Segment Start: Data for processing

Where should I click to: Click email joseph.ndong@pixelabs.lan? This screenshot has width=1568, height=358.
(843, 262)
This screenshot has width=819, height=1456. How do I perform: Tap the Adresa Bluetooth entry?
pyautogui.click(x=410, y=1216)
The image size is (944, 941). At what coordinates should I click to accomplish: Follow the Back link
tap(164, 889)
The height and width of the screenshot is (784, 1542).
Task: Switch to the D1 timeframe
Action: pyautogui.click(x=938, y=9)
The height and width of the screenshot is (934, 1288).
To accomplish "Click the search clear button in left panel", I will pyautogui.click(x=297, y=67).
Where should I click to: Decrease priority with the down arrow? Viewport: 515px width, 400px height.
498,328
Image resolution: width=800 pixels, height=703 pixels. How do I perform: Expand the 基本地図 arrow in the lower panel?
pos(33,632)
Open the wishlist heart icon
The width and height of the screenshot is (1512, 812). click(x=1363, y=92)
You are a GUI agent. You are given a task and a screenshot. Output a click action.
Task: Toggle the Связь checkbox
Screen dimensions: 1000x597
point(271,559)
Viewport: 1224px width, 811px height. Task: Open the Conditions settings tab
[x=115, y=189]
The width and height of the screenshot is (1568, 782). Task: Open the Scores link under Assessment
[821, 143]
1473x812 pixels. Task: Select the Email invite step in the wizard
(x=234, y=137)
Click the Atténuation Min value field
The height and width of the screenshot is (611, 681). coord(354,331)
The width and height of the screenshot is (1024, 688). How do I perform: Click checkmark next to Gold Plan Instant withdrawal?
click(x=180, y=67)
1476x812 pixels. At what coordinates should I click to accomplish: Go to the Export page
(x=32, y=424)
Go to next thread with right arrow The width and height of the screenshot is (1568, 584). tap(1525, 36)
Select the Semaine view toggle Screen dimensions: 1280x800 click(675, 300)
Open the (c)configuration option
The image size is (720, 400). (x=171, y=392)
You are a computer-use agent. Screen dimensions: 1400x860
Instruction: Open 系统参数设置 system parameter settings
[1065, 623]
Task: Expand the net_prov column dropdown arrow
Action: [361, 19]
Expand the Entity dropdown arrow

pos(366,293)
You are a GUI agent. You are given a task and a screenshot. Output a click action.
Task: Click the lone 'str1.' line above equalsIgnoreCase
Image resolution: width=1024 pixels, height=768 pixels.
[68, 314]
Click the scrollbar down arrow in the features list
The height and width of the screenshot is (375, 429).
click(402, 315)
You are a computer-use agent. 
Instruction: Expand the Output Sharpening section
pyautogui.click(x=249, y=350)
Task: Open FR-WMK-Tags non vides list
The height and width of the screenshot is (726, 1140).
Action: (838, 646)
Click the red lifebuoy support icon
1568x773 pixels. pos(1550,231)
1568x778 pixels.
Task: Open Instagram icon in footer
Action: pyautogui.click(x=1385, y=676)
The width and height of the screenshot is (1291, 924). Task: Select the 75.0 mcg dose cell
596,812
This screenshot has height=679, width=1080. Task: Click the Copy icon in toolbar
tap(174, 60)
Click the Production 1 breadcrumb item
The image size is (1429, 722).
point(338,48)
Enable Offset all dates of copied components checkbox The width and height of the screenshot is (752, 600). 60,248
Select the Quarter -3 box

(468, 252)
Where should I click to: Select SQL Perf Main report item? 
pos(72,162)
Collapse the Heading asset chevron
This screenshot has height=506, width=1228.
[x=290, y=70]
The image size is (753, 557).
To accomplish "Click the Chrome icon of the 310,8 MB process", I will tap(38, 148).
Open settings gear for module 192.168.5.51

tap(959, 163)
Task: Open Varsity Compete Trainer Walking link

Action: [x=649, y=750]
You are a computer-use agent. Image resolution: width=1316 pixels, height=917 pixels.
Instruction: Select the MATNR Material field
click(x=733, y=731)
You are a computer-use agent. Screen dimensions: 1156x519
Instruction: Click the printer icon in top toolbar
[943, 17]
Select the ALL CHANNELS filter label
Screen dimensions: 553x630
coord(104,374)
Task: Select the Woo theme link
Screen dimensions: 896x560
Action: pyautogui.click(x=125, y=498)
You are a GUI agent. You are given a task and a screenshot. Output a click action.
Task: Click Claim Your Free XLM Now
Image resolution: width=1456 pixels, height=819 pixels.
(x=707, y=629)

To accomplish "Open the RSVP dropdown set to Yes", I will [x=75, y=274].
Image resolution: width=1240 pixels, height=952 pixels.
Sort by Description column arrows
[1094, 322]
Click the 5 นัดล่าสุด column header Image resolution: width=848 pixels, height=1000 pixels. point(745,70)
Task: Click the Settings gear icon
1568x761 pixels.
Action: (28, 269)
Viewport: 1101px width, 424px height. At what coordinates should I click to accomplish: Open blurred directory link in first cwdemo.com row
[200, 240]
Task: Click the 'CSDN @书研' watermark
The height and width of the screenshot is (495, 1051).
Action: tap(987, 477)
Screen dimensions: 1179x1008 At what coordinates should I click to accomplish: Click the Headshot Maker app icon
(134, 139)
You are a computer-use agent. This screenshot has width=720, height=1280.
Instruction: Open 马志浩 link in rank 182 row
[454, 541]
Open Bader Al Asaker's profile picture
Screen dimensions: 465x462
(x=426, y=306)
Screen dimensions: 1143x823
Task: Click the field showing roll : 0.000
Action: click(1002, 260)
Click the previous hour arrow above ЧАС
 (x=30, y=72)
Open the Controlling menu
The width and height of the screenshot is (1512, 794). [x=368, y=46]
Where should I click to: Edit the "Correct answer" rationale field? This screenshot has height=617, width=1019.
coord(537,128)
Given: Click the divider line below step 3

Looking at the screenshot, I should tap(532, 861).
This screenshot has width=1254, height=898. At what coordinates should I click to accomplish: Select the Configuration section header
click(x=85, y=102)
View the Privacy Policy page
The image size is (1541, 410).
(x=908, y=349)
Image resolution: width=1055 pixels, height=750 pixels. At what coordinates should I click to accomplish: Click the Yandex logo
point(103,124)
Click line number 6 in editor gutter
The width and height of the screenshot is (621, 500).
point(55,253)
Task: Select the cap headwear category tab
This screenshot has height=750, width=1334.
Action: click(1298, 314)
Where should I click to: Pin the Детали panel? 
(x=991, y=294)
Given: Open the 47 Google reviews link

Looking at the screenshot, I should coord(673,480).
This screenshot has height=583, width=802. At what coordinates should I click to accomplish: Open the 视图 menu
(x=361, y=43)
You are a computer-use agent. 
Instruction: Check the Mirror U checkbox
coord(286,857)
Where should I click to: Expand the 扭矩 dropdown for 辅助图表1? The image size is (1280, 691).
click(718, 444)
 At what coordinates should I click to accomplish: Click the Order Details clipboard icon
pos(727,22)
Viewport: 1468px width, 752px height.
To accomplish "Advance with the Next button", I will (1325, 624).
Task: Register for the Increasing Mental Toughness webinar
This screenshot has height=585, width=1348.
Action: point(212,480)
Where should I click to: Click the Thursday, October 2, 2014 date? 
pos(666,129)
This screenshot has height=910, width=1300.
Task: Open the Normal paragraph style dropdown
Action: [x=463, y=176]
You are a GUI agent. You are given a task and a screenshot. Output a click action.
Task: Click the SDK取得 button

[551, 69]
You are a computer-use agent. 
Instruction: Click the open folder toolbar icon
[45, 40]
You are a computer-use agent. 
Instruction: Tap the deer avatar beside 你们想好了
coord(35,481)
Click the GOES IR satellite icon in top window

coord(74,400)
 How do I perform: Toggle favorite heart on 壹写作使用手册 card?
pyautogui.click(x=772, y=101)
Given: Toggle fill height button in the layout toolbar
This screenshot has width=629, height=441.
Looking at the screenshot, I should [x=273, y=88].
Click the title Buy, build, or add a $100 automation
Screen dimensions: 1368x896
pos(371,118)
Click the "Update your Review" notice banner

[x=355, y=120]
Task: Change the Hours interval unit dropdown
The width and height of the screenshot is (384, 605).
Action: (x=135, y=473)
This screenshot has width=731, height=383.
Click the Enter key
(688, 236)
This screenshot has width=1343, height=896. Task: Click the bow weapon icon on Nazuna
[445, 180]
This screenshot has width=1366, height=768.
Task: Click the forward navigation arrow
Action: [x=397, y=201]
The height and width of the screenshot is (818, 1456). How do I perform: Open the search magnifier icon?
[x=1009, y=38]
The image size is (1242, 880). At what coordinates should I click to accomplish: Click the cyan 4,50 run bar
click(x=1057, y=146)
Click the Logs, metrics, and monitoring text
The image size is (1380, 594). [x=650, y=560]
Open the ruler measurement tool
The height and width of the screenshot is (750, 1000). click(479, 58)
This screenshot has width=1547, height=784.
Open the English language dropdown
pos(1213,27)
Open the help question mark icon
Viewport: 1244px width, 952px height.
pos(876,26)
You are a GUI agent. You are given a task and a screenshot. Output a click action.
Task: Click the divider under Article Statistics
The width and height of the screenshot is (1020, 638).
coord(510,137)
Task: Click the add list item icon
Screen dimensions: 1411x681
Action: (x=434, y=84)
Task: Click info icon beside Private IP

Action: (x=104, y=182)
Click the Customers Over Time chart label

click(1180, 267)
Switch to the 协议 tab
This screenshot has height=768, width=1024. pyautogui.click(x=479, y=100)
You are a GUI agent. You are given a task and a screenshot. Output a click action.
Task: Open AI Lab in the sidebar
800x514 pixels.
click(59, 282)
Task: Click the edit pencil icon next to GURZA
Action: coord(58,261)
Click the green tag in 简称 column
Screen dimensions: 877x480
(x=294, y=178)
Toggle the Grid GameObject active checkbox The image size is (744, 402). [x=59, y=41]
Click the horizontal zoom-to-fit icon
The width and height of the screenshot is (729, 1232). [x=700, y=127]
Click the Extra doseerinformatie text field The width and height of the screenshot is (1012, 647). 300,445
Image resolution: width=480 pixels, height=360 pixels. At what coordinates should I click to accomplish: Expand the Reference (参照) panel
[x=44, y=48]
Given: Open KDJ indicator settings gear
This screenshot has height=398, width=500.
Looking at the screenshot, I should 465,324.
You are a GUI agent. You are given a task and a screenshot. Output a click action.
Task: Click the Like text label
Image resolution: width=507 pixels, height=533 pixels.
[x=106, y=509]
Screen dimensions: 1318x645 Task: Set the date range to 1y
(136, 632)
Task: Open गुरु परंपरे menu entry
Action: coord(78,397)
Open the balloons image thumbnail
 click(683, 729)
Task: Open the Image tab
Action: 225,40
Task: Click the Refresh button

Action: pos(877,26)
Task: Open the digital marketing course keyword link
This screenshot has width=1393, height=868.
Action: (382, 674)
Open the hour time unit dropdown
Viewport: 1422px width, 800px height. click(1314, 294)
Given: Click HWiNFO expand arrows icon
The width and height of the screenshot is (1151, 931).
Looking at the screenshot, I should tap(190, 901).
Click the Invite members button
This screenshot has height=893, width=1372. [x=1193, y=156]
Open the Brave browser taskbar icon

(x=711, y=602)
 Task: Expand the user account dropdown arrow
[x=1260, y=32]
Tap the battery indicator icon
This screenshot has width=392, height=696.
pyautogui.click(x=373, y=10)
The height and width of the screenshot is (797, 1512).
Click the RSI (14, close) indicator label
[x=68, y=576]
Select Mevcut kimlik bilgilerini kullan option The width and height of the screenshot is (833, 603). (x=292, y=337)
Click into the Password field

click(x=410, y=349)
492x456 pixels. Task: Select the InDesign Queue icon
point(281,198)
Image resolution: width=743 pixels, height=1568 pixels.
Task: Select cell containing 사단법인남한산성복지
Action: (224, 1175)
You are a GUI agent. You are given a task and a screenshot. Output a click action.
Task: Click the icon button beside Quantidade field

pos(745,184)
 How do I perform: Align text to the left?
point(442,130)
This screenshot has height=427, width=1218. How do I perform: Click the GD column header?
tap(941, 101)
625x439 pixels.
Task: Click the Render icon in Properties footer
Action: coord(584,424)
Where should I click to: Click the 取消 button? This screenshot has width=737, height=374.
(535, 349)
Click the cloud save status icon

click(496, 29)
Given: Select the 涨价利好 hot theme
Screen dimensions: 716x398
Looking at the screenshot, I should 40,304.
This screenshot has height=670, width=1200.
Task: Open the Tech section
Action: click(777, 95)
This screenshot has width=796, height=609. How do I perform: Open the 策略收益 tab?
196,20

Segment End: Data for processing

— Work request —
The lines you need are those with the word "will"; list them from the entries.

— Expected answer —
To accomplish "Click the search clear button in left panel", I will pyautogui.click(x=297, y=67).
To accomplish "Click the Chrome icon of the 310,8 MB process", I will tap(38, 148).
To accomplish "Open the RSVP dropdown set to Yes", I will [x=75, y=274].
To accomplish "Advance with the Next button", I will (1325, 624).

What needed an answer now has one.